Considerations for employers when using AI
A 2019 study from Delft University of Technology on the fairness of AI recruitment systems established several best practices for employers to continually monitor and assess their AI processes to ensure an equitable outcome for candidates. The efficiency and unbiased nature of AI is contingent upon its continued monitoring and modification by people. The resultant recommendations are as follows:
Justification: Does it make sense for an organization of a certain size with specific hiring needs to employ AI hiring tools, given the data requirements and the need for bias remediation?
Explanation: Does the AI tool explain its decisions and are those explanations made available to the recruiter and the applicant? If algorithmic information is proprietary, are counterfactual explanations taken into consideration?
Anticipation: Are mechanisms in place to report biased decisions and what are the recourse mechanisms in place?
Reflexiveness: Is the organization aware of its changing values and its reflection in the data it uses? How is data collected and which limitations become evident?

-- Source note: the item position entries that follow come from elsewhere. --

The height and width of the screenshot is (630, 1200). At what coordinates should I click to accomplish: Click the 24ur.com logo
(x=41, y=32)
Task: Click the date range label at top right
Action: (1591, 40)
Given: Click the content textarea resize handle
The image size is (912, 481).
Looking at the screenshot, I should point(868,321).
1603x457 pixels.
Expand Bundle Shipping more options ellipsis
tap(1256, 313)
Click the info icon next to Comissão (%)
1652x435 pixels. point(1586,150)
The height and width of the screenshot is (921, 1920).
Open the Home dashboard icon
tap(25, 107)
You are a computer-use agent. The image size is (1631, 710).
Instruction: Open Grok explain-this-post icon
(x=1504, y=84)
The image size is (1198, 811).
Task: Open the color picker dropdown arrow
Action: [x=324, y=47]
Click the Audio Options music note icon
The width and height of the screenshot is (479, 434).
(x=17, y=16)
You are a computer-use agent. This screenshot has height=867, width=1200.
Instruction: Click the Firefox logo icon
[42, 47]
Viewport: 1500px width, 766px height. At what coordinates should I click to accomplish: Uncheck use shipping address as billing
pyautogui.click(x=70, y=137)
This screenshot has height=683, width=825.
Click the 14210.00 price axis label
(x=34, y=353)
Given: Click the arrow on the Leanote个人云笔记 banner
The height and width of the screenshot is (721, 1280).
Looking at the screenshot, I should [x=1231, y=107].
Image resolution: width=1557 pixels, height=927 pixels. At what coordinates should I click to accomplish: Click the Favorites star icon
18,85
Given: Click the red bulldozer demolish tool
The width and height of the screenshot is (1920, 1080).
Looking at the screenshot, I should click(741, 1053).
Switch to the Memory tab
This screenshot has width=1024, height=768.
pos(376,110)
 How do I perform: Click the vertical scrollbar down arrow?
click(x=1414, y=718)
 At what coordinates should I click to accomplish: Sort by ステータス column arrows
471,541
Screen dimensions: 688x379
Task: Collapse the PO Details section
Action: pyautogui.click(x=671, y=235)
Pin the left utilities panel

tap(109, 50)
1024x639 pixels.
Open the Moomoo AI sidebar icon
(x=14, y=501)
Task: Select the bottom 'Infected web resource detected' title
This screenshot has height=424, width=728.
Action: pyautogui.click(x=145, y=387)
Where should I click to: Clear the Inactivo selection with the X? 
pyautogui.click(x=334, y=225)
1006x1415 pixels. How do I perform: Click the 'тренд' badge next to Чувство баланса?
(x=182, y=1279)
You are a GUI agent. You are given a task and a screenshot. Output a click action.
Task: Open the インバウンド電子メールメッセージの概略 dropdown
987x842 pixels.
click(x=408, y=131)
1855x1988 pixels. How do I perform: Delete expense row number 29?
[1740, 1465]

Inclusion: Do you think about diversity in your team and in the evaluation results?
Auditability: Is the training data publicly available or verified by a third party?
Final takeaways
When bias permeates AI recruitment tools, all parties are worse off. Candidates are not offered an equitable experience and employers miss out on valuable applicants and can fail to diversify their teams. AI may be effective at mitigating the knee-jerk unconscious biases that human recruiters perpetuate, but it is by no means completely impartial. Due to the fact that algorithms are man-made and often draw from inherently biased datasets, AI does not guarantee objective and fair outcomes. No matter how sophisticated, AI’s fallibility necessitates continued human input.